Armendariz also said the Sierra Club would like to see state commissions in SPP’s footprint “investigate this problem of self-commitment and disallow the recovery of costs borne by consumers when uncompetitive coal plants are operating.”

“Vertically integrated utilities should not be forcing their customers to pay the variable costs,” he said. “State commissions should not allow the recovery of those costs through the rate base.”

Asked whether the group planned to file a complaint with FERC, Armendariz told RTO Insider that the Sierra Club “is evaluating all avenues of legal recourse that may be available to rectify the problems.”

Both Armendariz and Collins agreed the problem of self-commitment is not unique to SPP. Collins said he saw self-dispatch at CAISO and “knows” it occurs in other markets. Armendariz said although uncompetitive coal plants are running in “virtually every market … the problem seems most acute in SPP.”

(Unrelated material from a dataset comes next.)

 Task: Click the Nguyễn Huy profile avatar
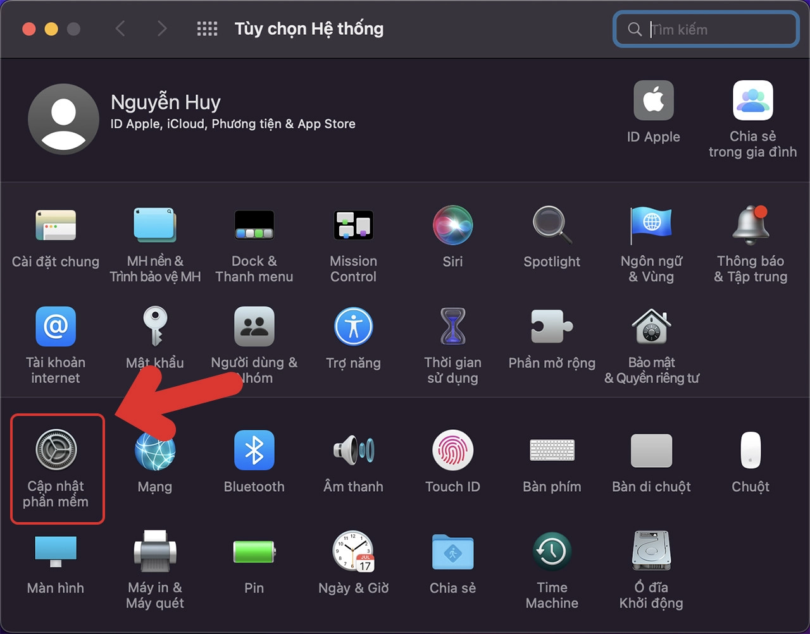coord(63,119)
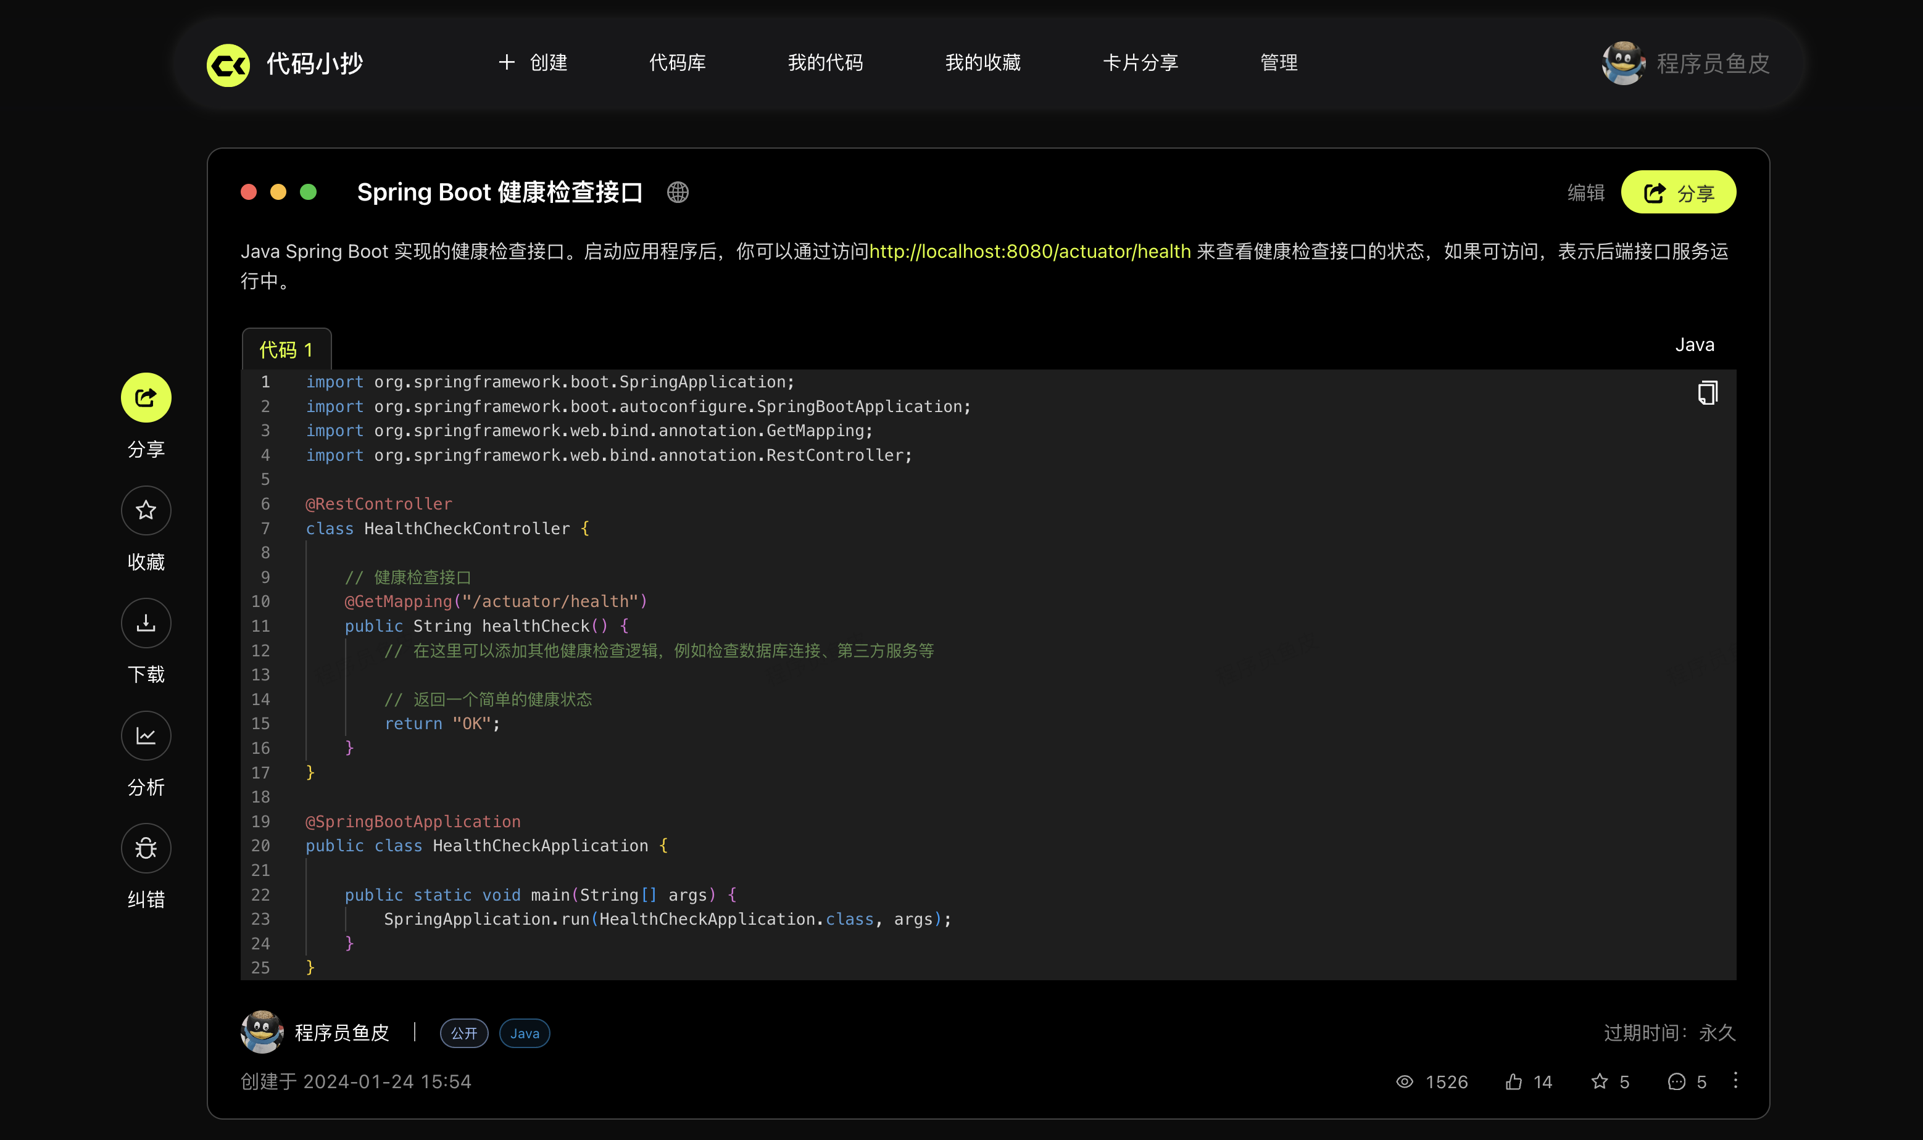Click the 收藏 star icon in sidebar

(146, 510)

The MMU believes that will change as market participants continue to familiarize themselves with SPP’s day-ahead and real-time markets, which have been in operation for less than four years.

“It appears that resource owners are becoming more confident in the market and allowing the market to commit the resource instead of self-committing their resource,” the State of the Market report said.

The Monitor also said the market systems’ optimization algorithm is restricted to a 48-hour window. “Hence, large baseload resources with long-lead time and substantial start-up costs may not appear economic to the day-ahead market commitment algorithm,” the report said.

Collins said SPP’s Market Working Group has discussed a potential multiday optimization approach. A Tariff change has yet to materialize, he said, “but that could help address some of the concerns.”